### DOCUMENT PASSAGE

A job's location can be one of:

  • Out the system prior to arrival (the job still doesn't exist).

  • In the system in a buffer of one of the stations (queueing - i.e. waiting for its turn to enter service).

  • In the system at one of the stations being served by the server at that station. This means it is "at the head" of the queue (and being served).

  • In the system at one of the stations being partially served - but with a broken down server - so waiting for the server to be repaired before service continues.

  • Out of the system after leaving.

Warning: With the exception of the final task, your simulation should not have entities for individual jobs, but rather only have counts and general descriptors as the system state.

Time is continuous, $t \ge 0$. In this continuous time system, jobs arrive to the system according to a random process and traverse between the stations as we describe now.

Each station $i=1,\ldots,L$ has a service rate $\mu_i > 0$ which is the inverse of the mean expected time it takes the server to process a job. Each station has a queue which has infinite capacity - i.e. there is no limit on the number of jobs in the queue. Jobs are served one by one at each station, where the mean (uninterrupted) service duration of each job is $\mu_i^{-1}$ and that duration is statistically independent from all other services at that node and at other nodes.

At any given time each server can be in in on state (not broken down), or off state in which case it is broken down. When a server breaks down (on to off) if it is serving a job, then the job just freezes and waits until the server is fixed (off to on) before service continues. Note that the mean $\mu_i^{-1}$ is the mean duration of service NOT counting any broken down (off) time.

When a job arrives to station $i$, if the server is free (and this means there are no jobs in the buffer) and if the server is not in broken down (off) state, the job immediately starts to receive service from the server. If the server is busy or broken down, the job queues for service and waits for its turn. Jobs may arrive either after finishing service at another node, or directly from the outside world.

The rate of arrivals of jobs to nodes from the outside world is $\alpha_i \ge 0$ for node $i$. Hence for nodes $i$ with external arrivals ($\alpha_i > 0$), the mean duration between external arrivals is $1/\alpha_i$. In this project we'll consider the durations of times between external arrivals to be exponentially distributed (this is gamma distributed with a squared coefficient of variation of $1$). This makes external arrival processes "Poisson processes" (this is also a mathematical detail that is not important for the carrying out the project).

### Records excerpted from a collection
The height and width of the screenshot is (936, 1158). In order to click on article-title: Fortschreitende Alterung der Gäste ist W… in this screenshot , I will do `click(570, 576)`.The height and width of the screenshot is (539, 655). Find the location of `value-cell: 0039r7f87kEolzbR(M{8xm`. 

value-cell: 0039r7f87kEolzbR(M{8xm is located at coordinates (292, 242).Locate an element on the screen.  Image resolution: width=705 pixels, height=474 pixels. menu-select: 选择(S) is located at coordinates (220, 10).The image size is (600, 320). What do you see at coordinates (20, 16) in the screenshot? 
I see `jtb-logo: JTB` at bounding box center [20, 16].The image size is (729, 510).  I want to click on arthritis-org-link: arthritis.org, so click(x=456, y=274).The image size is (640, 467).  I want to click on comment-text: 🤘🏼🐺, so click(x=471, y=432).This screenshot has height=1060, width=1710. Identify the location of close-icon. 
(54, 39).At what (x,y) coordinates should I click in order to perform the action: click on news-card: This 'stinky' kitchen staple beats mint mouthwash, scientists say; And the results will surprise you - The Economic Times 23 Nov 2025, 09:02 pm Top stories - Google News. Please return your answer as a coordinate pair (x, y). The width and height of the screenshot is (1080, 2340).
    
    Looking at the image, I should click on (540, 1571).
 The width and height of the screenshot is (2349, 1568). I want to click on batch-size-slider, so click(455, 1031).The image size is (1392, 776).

### EXERCISE OBJECTIVE
What are all the possible locations of a job listed in the passage on the queueing network simulation?

### RESPONSE AREA
- Out of the system prior to arrival (the job does not yet exist).
- In the system in a buffer of one of the stations, queueing and waiting for its turn to enter service.
- In the system at one of the stations, being served by that station's server ("at the head" of the queue).
- In the system at one of the stations, partially served but with a broken-down server, waiting for the server to be repaired before service continues.
- Out of the system after leaving.